Yes, it is difficult to stay positive when you have been diagnosed with cancer. But positivity is something you practice and it is a gradual process.

You should also remember that you cannot tackle this situation on your own. You need people to talk to. So, rather than avoiding interactions, I suggest you find someone whom you are comfortable sharing your thoughts, someone who will listen to you and give you the right suggestion. Doing this can improve your depressive symptoms. 

If these suggestions do not work, you can always consult a psychiatrist or a psychologist, who can help you navigate this difficult process. 

Mind Matters | Anger issues

I am a 26-year-old student with anger issues. I have no control whatsoever over my anger. Minor inconveniences irritate me and on a bad day, this irritation morphs into a full-blown violent episode: I bang doors and throw stuff. Sometimes, I don’t remember what I did in a fit of rage. I feel extremely guilty after my outburst, but I cannot help myself. How can I prevent something like this from happening in the future when I cannot even remember what I did? My behavior is pushing my friends and well-wishers away. Please help. —An annoyed fellow

Answered by Alisha Humagain, Psychological Counselor, Happy Minds 

Anger is a built-in part of the body’s “fight, flight, or freeze” system, which helps protect us from threats or dangers. Everyone occasionally feels angry, which is common. But if you are unable to control your anger, it can create issues in your relationship with family and peers.

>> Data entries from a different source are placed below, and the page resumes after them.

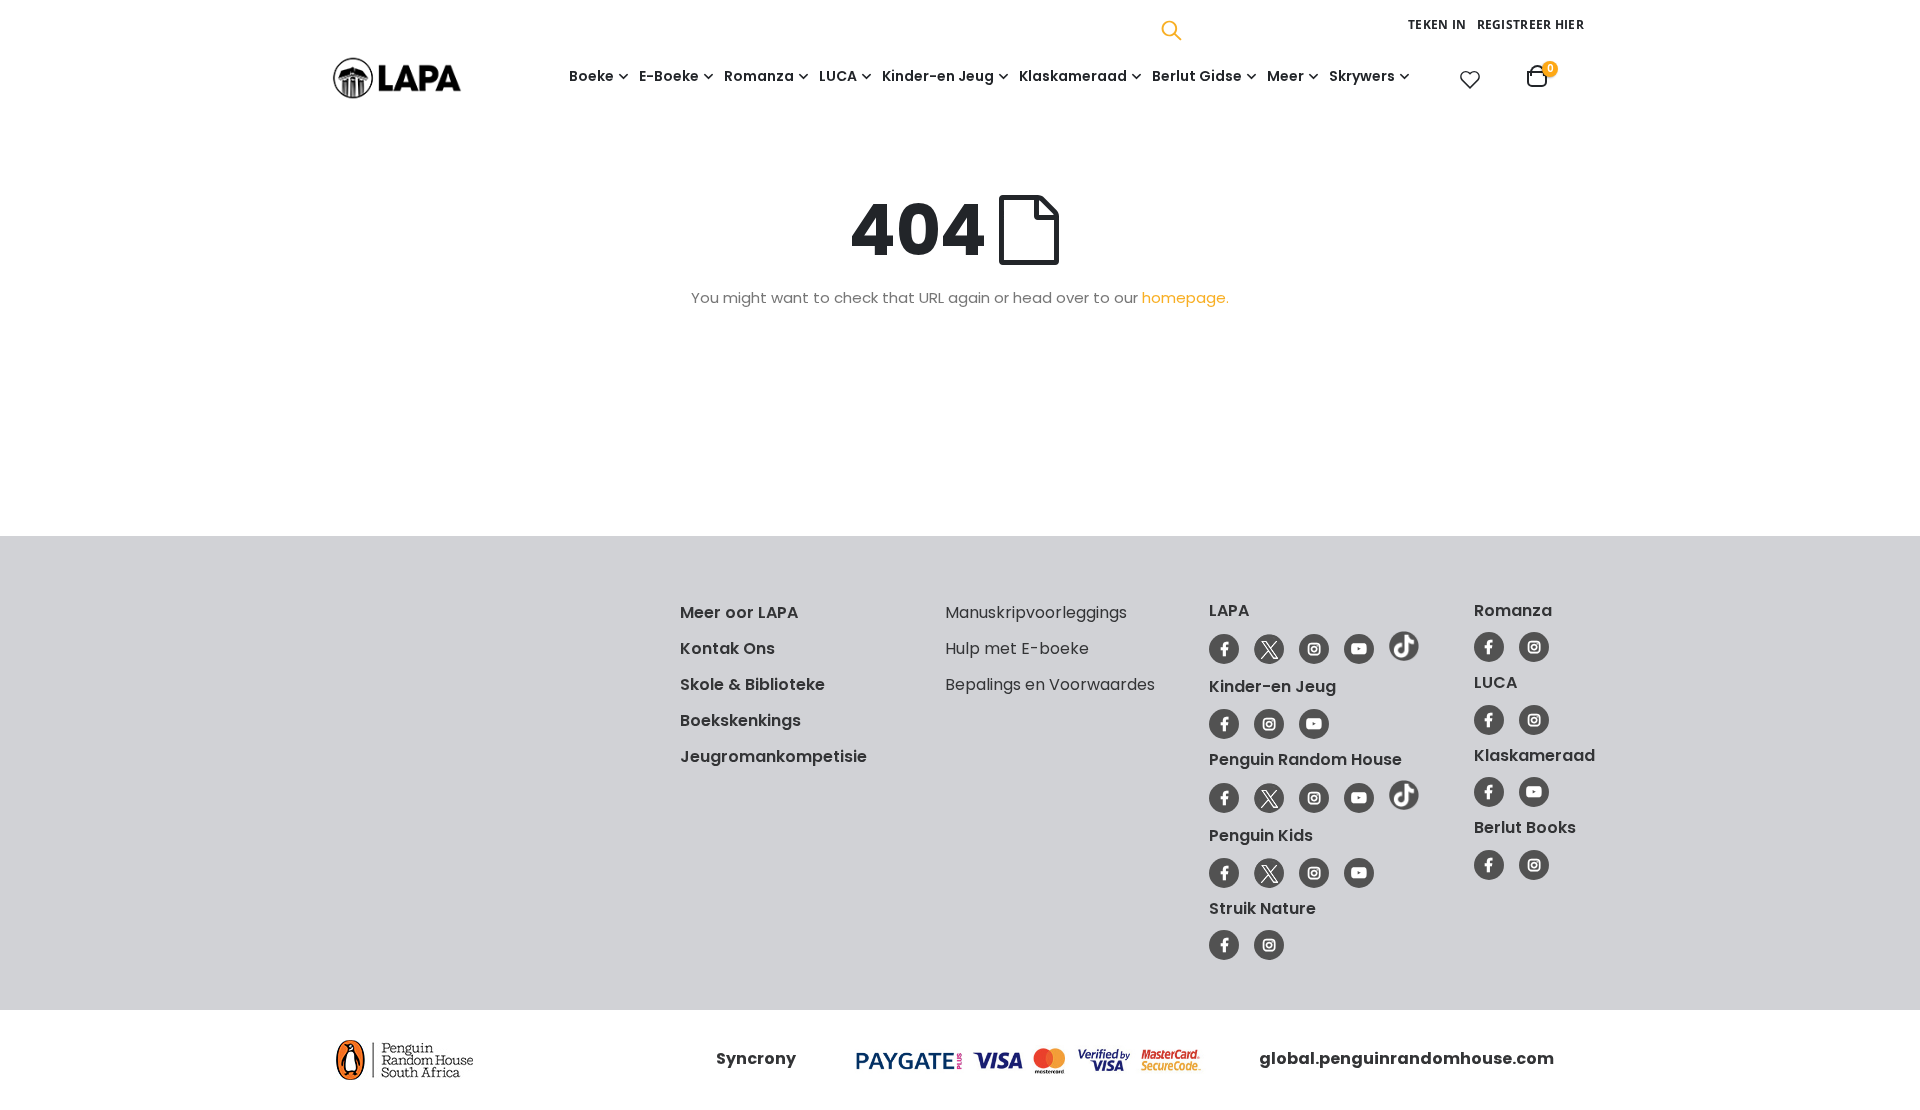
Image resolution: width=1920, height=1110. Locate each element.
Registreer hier (1531, 24)
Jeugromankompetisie (773, 756)
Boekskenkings (740, 720)
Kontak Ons (727, 648)
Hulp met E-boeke (1017, 648)
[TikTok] (1404, 656)
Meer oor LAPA (739, 612)
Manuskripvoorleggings (1036, 612)
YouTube (1359, 649)
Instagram (1314, 649)
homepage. (1185, 297)
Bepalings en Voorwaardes (1050, 684)
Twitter (1269, 649)
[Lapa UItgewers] (427, 77)
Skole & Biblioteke (752, 684)
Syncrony (756, 1058)
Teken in (1437, 24)
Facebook (1224, 649)
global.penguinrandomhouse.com (1406, 1058)
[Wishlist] (1466, 79)
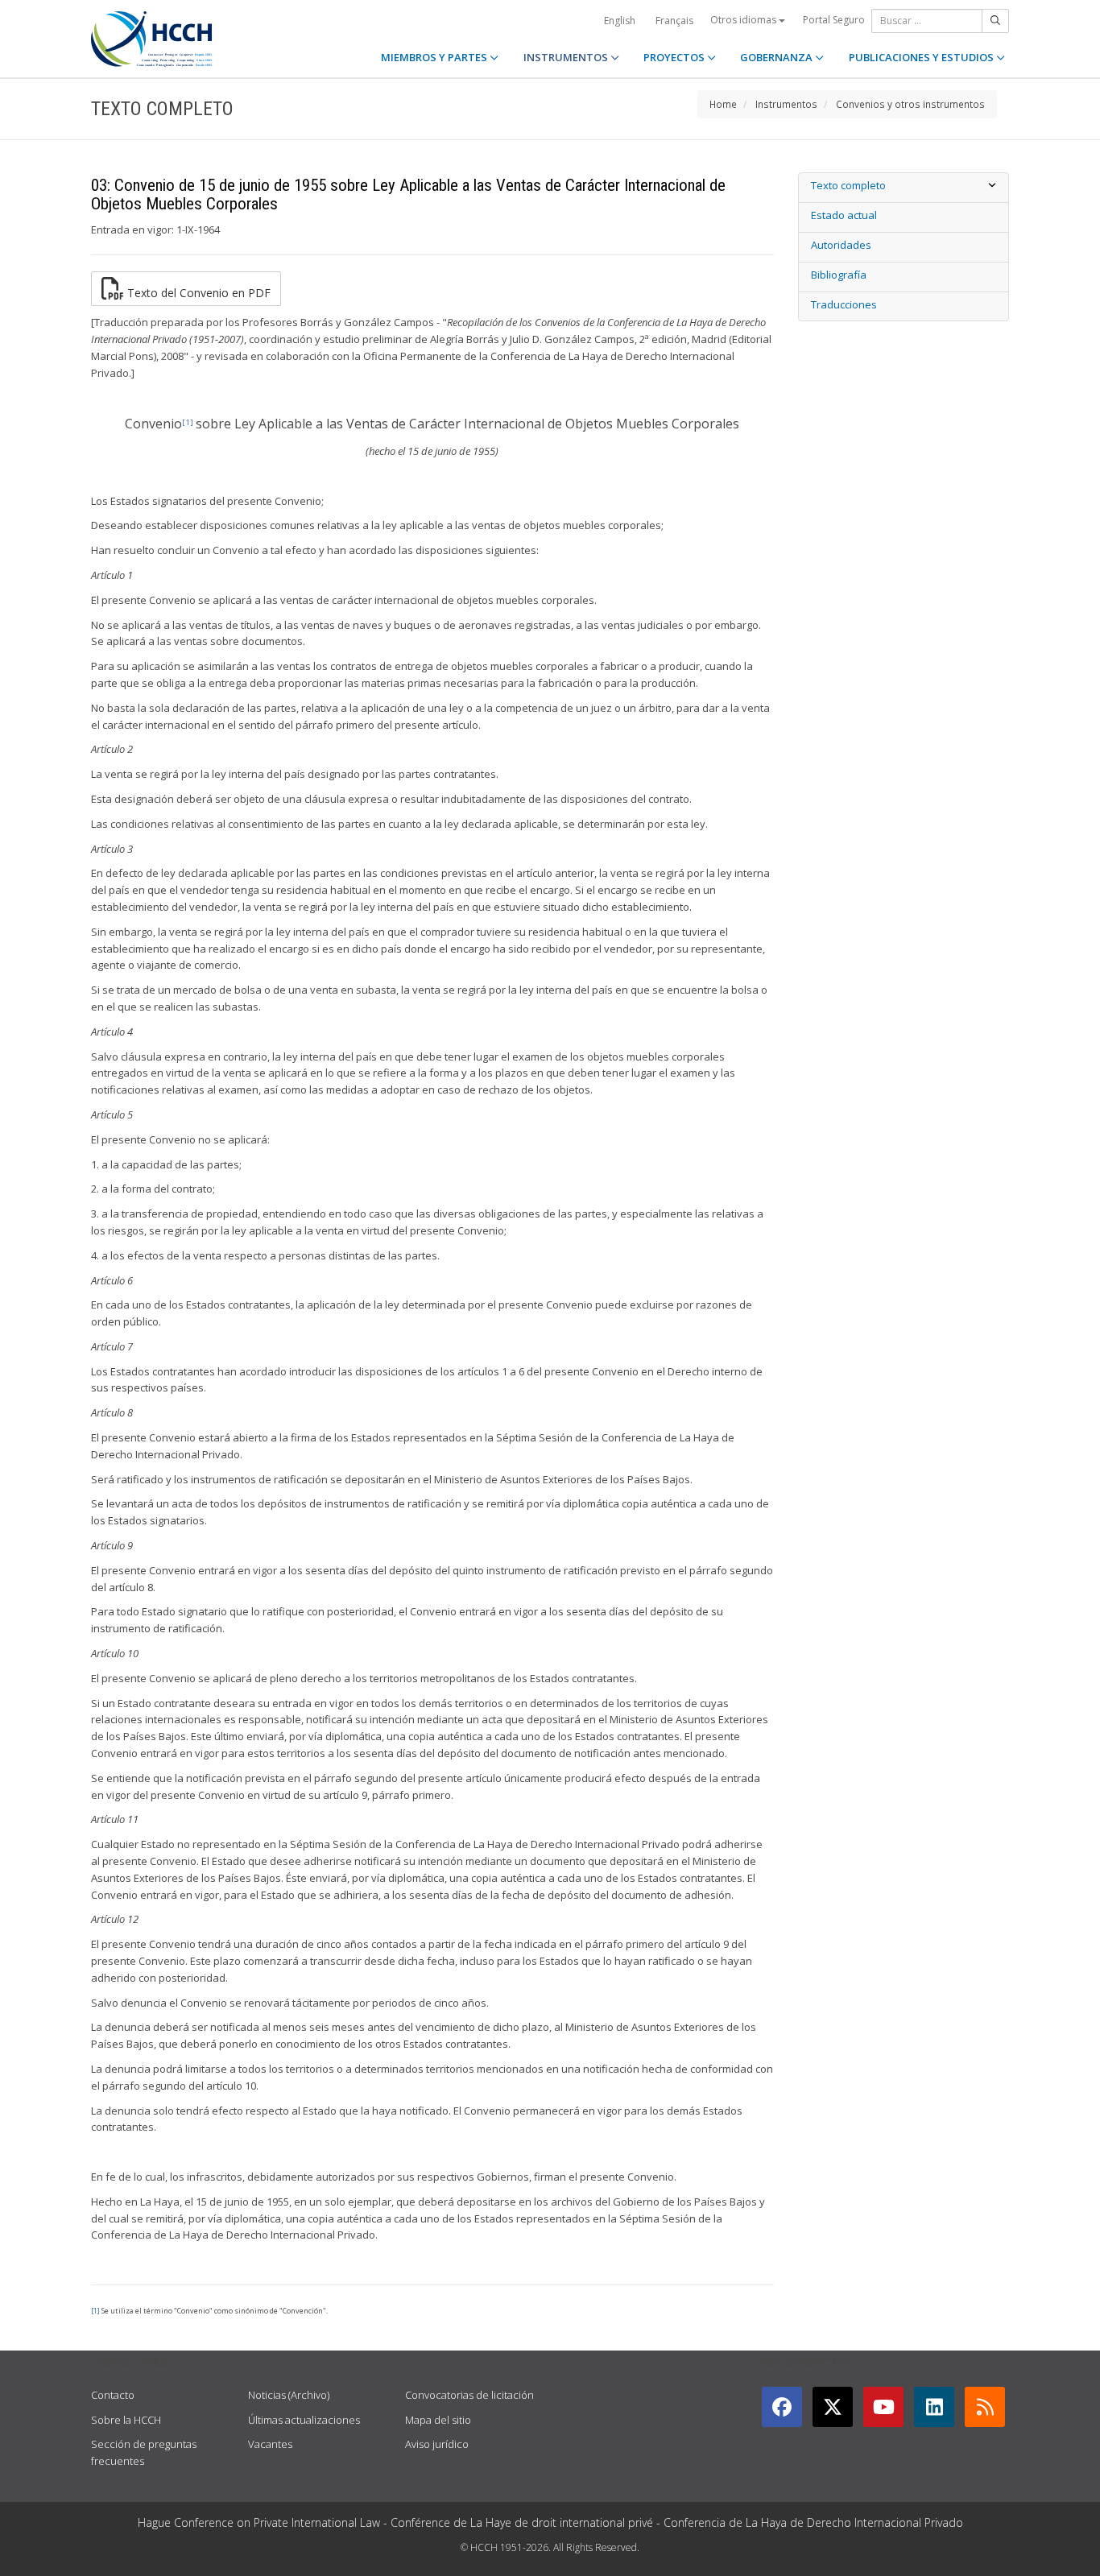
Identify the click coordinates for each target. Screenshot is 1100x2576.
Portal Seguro (834, 20)
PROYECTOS (675, 57)
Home (723, 103)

It is important to know that anger and aggression are different things. Anger is an emotion but aggression is related to how a person behaves. Not everyone with anger will show aggression, and not everyone who acts aggressively is angry.

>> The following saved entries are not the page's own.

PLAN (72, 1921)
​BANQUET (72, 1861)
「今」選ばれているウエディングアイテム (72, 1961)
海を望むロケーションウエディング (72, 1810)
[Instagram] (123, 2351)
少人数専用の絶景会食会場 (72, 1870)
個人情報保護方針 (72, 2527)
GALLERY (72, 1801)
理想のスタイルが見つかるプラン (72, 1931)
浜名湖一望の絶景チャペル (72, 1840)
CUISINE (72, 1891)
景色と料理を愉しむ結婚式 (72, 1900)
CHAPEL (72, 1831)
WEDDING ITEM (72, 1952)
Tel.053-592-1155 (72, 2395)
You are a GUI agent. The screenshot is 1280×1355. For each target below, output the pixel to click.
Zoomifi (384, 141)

Everyone experiences anger, but there are ways to control it so that it doesn’t spiral out of control. Being aware of the changes in your body, emotions, and behaviors caused by anger can help you decide how you want to react to a situation before you act. Walking away or even pausing for a minute before saying something or reacting can help you get a hold of yourself. 

When you feel like you’re starting to get mad, start counting to 10 slowly. It will help you reduce the intensity of the anger. Releasing tension from your body also helps you calm down. To release tension, drop your shoulders, unclench your jaws, and stretch your body. 

When you are angry it is also common to jump to conclusions. If you find yourself in an argument with someone, take some time to listen and pause before responding. You also have to remember that sometimes when our emotions are running high a situation might seem much worse than it really is. Writing down all your negative thoughts and feelings in a journal can also help you release the anger you might be holding inside. You can also look for other distractions such as listening to music, taking a walk, or even just taking a shower. Diverting your negative thoughts will help you realize that the thing making you angry is not a big deal. 

You can also try using relaxation techniques, such as deep breathing and progressive muscle relaxation to mitigate anger. If you are unable to control your aggressive tendencies even after trying these strategies, it is best to seek professional help. And remember, addressing the problem is the first step towards healing.